• BRIEF:
Only the lines from the beginning of the data below through the line containing "is (1173, 596)." belong in the response, each copied exactly.

• MATERIAL PROVIDED:
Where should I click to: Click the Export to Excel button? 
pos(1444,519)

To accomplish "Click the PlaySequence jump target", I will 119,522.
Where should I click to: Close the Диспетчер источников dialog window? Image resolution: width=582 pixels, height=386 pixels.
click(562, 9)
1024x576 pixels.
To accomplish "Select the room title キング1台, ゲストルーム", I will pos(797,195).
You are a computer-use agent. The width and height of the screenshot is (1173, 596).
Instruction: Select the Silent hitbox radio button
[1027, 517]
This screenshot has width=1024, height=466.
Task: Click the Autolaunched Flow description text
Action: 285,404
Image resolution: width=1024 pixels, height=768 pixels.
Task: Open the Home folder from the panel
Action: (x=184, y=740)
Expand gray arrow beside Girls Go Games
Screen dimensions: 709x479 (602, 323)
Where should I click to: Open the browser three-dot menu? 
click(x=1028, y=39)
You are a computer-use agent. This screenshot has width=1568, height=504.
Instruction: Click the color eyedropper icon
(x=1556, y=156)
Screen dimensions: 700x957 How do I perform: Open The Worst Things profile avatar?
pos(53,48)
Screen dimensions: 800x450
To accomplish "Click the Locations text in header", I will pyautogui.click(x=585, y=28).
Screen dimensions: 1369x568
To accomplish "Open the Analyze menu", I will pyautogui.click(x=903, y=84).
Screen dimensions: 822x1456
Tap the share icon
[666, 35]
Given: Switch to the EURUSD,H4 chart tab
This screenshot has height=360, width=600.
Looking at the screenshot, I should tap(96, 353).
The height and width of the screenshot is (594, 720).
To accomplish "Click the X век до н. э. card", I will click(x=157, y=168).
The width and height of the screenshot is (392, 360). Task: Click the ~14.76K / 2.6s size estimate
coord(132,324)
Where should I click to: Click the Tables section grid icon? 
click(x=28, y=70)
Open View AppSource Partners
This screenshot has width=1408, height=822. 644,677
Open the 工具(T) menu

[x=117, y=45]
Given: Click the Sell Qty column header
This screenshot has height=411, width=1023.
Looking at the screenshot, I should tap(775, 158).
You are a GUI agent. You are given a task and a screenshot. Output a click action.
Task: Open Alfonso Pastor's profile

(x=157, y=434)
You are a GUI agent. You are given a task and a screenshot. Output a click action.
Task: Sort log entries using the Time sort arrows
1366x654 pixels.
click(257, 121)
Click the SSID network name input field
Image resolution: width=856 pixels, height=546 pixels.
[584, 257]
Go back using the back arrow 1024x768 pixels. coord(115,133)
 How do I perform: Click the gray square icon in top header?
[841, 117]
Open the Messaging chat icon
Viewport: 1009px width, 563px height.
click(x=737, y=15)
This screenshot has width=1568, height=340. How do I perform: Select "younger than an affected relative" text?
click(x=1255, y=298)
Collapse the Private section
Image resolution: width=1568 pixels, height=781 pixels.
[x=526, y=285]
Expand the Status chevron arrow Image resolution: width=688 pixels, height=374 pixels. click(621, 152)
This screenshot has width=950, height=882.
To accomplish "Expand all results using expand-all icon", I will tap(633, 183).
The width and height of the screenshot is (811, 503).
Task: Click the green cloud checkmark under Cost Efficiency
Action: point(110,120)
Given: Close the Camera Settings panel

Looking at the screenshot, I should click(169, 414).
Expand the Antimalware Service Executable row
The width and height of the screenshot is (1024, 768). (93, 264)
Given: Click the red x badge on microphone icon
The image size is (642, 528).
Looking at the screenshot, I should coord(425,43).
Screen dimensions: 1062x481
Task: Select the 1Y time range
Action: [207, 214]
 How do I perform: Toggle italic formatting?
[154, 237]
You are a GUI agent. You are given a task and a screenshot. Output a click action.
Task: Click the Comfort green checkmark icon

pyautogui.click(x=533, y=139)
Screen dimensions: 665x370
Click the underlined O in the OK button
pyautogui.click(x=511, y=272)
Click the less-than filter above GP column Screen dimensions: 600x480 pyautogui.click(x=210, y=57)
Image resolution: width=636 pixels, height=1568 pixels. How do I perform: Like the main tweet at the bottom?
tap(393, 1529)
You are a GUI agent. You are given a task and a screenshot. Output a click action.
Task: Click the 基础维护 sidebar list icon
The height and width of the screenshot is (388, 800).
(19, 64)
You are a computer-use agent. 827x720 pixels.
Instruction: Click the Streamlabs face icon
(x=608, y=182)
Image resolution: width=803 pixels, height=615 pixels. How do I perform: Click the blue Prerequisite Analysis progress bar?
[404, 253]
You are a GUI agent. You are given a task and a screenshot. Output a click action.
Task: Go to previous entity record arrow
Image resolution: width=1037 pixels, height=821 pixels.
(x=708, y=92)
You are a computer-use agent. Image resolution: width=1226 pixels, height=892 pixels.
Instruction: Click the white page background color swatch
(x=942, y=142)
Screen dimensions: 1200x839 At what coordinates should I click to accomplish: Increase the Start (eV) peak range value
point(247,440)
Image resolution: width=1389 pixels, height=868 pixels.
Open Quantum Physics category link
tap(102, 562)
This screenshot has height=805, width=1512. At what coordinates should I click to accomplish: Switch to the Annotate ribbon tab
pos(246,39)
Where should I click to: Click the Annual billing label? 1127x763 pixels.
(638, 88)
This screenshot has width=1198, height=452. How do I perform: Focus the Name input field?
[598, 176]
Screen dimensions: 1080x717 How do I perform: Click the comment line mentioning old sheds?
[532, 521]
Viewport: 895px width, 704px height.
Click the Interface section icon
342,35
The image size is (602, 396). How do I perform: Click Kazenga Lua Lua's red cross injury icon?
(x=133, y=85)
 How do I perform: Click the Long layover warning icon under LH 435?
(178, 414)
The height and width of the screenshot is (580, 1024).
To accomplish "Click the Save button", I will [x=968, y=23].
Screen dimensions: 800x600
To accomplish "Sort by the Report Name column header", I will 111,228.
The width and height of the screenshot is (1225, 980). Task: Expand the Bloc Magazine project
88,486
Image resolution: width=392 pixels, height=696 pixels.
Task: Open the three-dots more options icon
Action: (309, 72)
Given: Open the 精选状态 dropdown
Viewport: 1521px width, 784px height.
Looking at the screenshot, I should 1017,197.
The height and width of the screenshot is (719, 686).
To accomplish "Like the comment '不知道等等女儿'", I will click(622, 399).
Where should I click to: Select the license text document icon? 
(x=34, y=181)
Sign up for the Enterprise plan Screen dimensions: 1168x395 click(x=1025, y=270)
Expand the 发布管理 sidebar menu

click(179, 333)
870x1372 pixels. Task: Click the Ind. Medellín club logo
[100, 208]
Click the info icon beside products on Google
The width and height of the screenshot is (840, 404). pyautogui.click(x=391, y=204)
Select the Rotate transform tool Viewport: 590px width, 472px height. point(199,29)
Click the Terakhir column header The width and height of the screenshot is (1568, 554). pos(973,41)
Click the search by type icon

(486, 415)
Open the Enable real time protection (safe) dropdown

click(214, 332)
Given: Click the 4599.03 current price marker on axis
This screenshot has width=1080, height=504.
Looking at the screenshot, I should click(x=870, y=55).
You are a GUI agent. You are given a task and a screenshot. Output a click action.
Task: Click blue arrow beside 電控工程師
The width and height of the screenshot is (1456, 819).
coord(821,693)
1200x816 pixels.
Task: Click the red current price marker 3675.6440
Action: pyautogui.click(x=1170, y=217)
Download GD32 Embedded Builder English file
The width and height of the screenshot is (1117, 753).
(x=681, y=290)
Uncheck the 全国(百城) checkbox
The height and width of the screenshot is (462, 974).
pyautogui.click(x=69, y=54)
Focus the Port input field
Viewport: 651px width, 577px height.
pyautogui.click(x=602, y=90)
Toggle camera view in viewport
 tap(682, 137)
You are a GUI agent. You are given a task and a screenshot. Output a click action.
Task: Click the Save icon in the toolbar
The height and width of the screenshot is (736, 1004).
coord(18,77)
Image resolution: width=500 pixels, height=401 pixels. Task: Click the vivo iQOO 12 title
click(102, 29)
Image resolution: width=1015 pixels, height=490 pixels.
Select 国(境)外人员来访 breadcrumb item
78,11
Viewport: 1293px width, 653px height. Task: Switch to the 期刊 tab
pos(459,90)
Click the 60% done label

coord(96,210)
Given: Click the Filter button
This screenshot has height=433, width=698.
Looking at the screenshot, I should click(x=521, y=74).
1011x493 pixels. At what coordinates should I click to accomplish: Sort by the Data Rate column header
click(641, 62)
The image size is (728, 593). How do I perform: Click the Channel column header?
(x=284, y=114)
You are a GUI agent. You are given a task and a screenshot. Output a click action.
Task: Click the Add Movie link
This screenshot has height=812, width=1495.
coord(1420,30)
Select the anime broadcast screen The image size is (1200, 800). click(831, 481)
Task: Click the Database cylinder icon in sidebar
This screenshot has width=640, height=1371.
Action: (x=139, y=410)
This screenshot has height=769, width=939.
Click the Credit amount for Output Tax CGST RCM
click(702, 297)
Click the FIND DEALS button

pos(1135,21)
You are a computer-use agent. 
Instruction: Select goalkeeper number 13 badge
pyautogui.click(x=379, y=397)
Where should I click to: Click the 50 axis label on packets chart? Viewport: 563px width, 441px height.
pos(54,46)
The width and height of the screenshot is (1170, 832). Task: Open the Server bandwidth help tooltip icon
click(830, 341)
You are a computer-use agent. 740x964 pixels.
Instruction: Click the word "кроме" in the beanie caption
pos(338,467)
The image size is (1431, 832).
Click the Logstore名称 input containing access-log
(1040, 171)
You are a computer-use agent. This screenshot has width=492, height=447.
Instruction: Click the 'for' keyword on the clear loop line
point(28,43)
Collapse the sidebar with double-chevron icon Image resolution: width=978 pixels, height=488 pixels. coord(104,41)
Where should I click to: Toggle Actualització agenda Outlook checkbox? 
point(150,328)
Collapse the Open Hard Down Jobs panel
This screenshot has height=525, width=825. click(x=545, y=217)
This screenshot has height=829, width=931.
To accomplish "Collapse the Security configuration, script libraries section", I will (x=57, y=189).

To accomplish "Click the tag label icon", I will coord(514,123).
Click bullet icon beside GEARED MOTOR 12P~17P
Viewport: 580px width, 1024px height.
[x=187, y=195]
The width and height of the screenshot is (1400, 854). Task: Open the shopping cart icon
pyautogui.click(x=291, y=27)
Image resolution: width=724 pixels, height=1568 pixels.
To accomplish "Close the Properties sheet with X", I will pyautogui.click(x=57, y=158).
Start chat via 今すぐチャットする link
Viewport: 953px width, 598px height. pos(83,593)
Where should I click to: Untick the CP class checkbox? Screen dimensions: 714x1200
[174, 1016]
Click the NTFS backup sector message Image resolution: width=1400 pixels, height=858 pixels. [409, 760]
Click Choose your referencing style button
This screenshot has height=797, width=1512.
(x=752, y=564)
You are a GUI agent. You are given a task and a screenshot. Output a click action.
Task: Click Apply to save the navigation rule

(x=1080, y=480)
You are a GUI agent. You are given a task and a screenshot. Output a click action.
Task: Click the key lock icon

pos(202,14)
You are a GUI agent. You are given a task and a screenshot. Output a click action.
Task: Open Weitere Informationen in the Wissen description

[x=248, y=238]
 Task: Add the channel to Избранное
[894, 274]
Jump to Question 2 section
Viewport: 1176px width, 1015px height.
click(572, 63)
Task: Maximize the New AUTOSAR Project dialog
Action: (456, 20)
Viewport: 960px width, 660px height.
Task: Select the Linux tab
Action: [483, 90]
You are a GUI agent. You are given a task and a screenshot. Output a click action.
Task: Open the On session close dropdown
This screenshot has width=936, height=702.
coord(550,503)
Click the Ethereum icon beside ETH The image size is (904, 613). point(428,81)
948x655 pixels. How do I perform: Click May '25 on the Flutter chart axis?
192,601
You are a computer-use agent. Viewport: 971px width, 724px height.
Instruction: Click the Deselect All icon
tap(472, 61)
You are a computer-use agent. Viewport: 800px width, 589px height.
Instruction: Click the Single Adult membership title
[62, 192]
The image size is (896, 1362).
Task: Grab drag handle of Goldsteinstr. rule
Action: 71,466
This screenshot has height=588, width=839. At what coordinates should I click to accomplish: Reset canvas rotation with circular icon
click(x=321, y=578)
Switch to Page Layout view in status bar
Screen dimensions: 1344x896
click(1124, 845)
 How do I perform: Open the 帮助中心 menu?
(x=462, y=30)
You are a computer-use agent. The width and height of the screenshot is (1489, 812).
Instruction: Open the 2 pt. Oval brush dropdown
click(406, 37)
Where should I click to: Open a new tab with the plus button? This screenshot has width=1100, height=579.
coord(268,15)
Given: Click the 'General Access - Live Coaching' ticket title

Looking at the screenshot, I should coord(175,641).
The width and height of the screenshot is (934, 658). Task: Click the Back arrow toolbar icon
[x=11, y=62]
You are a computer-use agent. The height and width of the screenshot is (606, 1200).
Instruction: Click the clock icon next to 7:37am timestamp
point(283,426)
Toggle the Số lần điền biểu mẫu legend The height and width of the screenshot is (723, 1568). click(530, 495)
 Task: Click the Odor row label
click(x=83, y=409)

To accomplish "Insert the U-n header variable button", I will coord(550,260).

• RESULT:
Where should I click to: Click the Export to Excel button? 
pos(1444,519)

To accomplish "Click the PlaySequence jump target", I will 119,522.
Where should I click to: Close the Диспетчер источников dialog window? Image resolution: width=582 pixels, height=386 pixels.
click(562, 9)
1024x576 pixels.
To accomplish "Select the room title キング1台, ゲストルーム", I will pos(797,195).
You are a computer-use agent. The width and height of the screenshot is (1173, 596).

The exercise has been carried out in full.